Но... я никогда не давал себе обещания быть однолюбом... Я продолжал спать с другими людьми, не только с Джисоном. Даже когда меня ждал мой малыш. Он знал это. Видел. Но всегда молчал. Ничего не говорил по поводу этого. У него была чистая любовь. А я просто использовал его тело. Пользовался им, как игрушкой. Порой, когда мы гуляли по парку, он просил смотреть ему в глаза, просил не лгать, просил любить его вечно.

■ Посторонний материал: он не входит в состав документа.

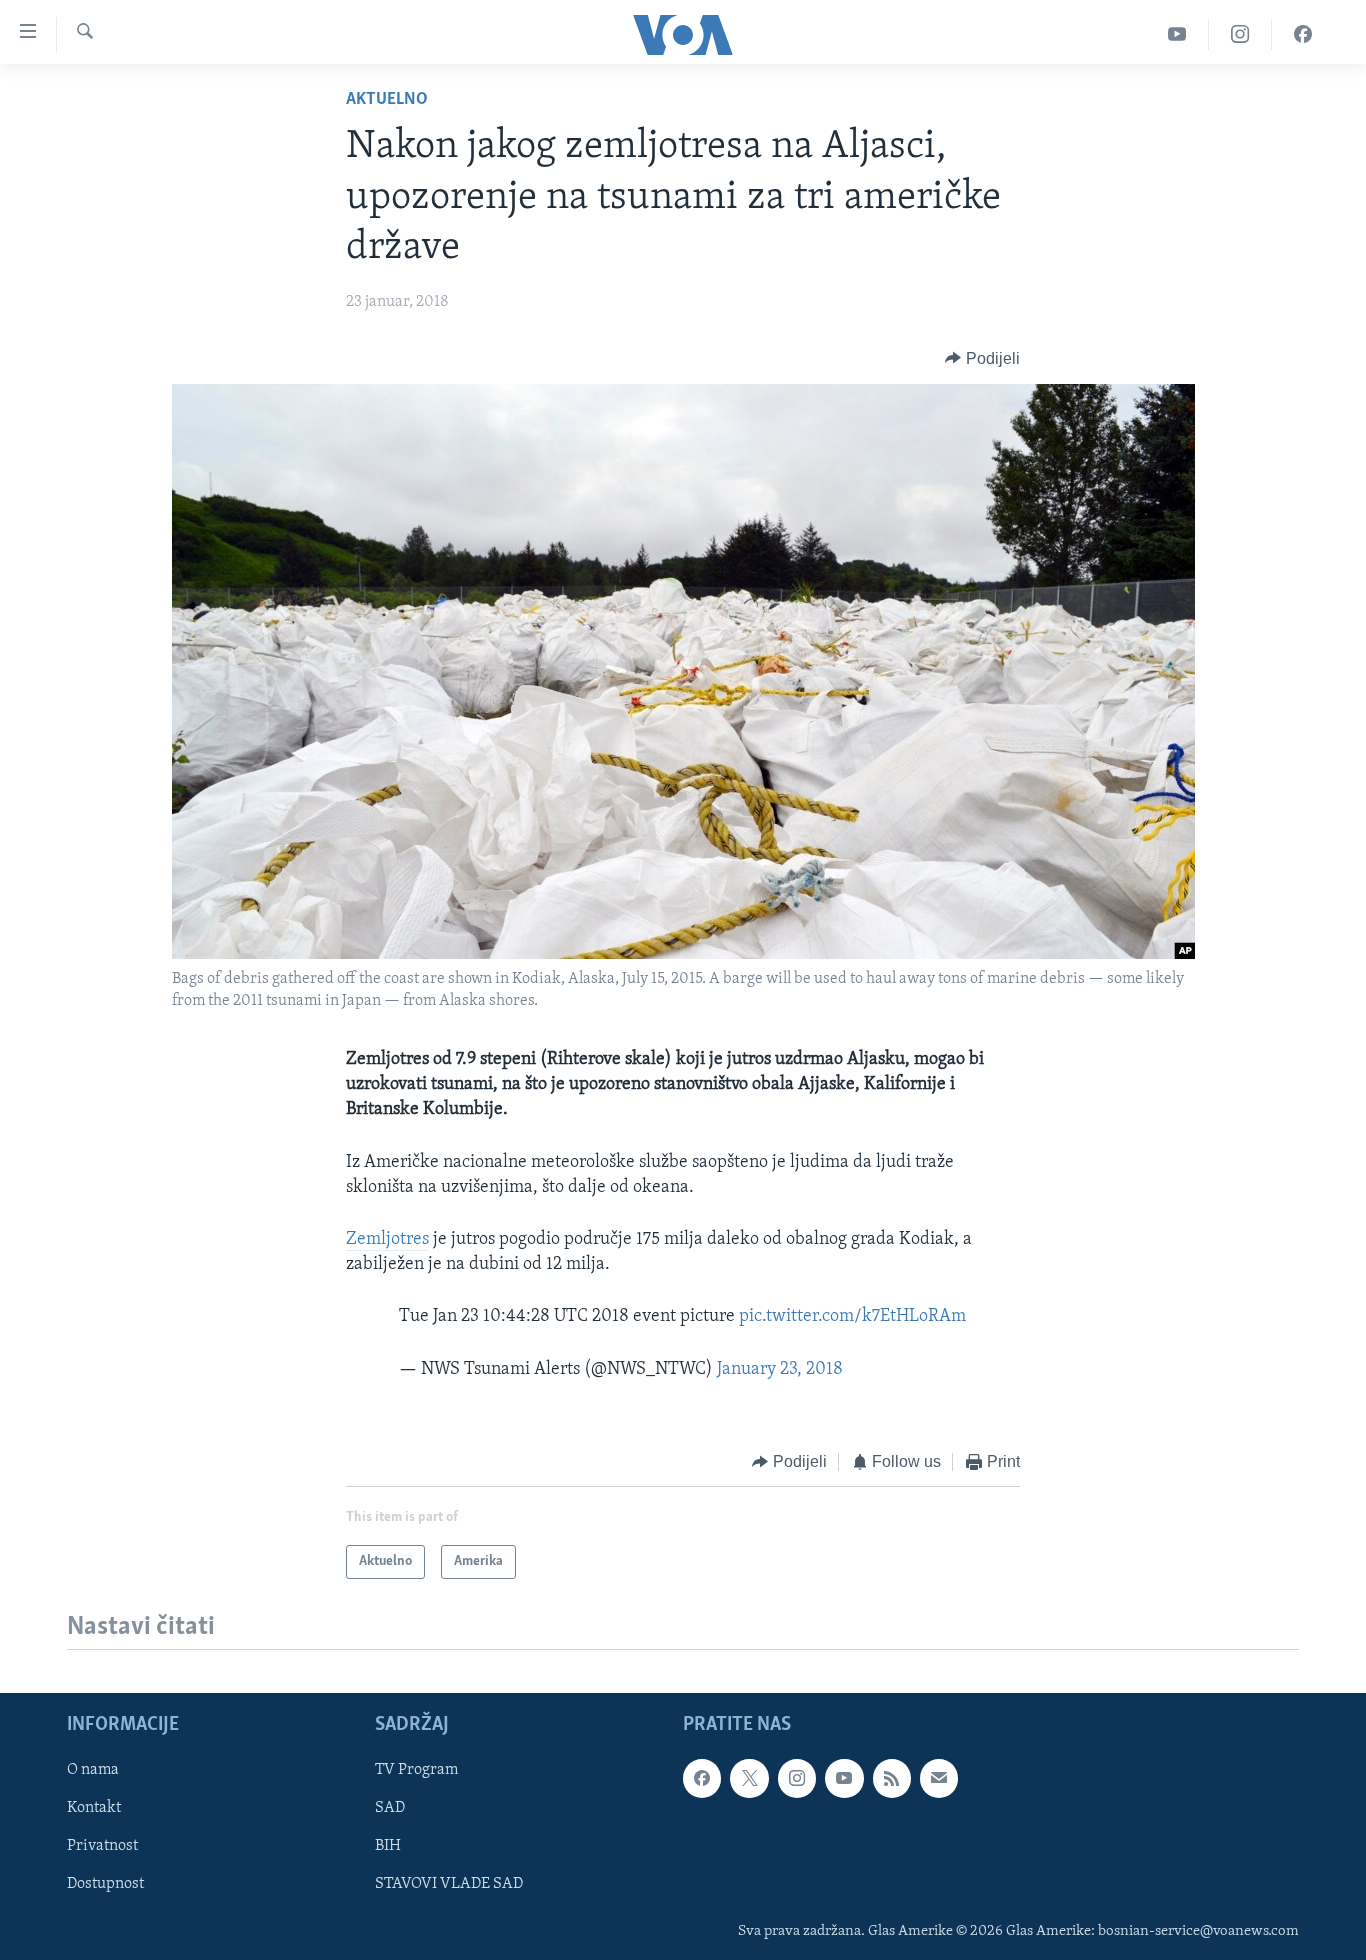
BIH (388, 1847)
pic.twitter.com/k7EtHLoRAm (852, 1317)
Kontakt (94, 1809)
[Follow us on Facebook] (702, 1778)
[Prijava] (939, 1778)
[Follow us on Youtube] (844, 1778)
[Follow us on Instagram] (797, 1778)
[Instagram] (1240, 34)
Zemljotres (387, 1240)
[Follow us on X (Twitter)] (749, 1778)
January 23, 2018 (780, 1370)
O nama (93, 1770)
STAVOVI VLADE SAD (449, 1885)
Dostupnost (105, 1885)
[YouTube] (1177, 34)
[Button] (982, 359)
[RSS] (892, 1778)
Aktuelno (387, 100)
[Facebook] (1303, 34)
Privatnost (102, 1847)
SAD (390, 1809)
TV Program (416, 1770)
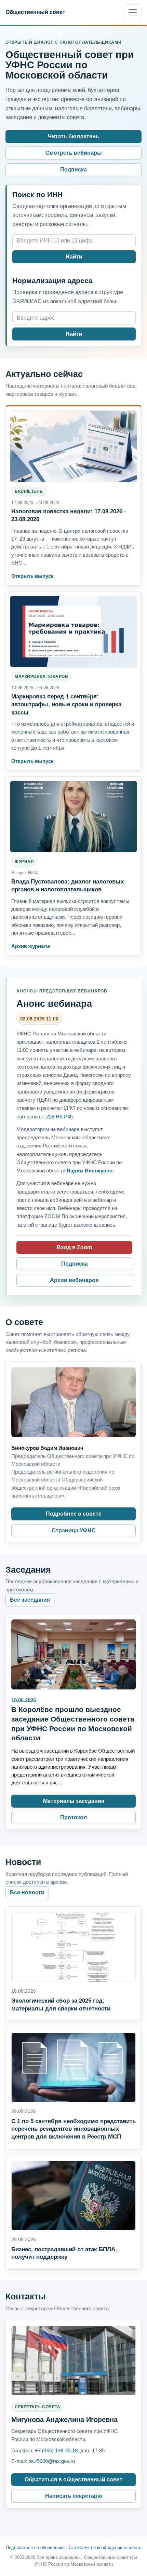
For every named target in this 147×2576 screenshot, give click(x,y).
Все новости (27, 1892)
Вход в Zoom (74, 1247)
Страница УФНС (74, 1530)
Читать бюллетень (73, 136)
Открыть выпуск (32, 576)
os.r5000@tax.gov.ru (51, 2461)
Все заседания (30, 1600)
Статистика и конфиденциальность (105, 2547)
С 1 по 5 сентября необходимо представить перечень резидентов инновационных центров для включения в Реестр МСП (73, 2129)
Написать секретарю (73, 2496)
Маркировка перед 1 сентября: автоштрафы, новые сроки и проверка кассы (66, 704)
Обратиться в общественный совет (73, 2479)
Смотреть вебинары (73, 153)
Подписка (73, 169)
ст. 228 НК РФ (55, 1116)
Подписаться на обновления (35, 2547)
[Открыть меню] (133, 12)
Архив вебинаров (74, 1280)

Просил того, чего я не слышал.
Я соглашался, кивал головой и обнимал его за плечи. По его щекам текли слезы. И у меня появилось отвращение к самому себе. Я считал себя жалким. И его жалким.
Так прошло полтора года. Он жил со мной. А я жил с ним. Он любил меня, а я никогда не говорил ему о своих чувствах. Не мог лгать. Потому что их не было. Я любил его физически во всех позах, днем и ночью, любил его тело. Любил его глаза, щеки, губы, плечи, родинки и брекеты, любил образ. Но не его. Он видел это. Знал. Но никогда ничего не говорил. Молчал.
Я спал со многими людьми: молодыми, зрелыми, богатыми и бедными, умными и глупыми. Но ни один из них не был даже похож на Хана. Моего солнечного мальчика. А он жил со мной. После этих полутора лет я привязался к нему. А он все видел. Чувствовал. Понимал.
Я нашёл его в ванной, на холодном кафельном полу в луже собственной крови. Он лежал неподвижно в скрюченной позе. На его левом запястье был порез поперёк вены, а рядом лежала моя бритва. Я поднял его, приложил к себе, как грудного ребёнка, обнял и заревел. Впервые в жизни я рыдал навзрыд. Из меня выходила вся дурь и дерьмо, которое копилось все эти годы. Мои слезы капали ему на грудь. А его карие глаза теперь были под тяжёлыми веками.
Я ревел как мальчик, бился головой о стену. Я рвал на себе волосы и кусал локти. А он лежал рядом со мной и молчал. Но если я его не любил, то почему ни один человек в мире не может заменить этих карих глаз, этих губ, этих родинок. Если я не любил его то, почему уже пятый год подряд я храню его вещи: зубную щётку, обувь, часы и кружку...
Я не любил его. Я его использовал. А он каждый день, каждый божий день меня прощал. Я был уверен, что буду встречаться с улыбкой. Его улыбкой. Но теперь ни один человек в мире не способен заменить мне её.
Я не любил его", — парень приоткрывает глаза, под которыми скопилось по капле слезы. Белая пелена мешает разглядеть очертания его психолога. Внутри пусто. Ему больше нечего сказать. Он рассказал всё.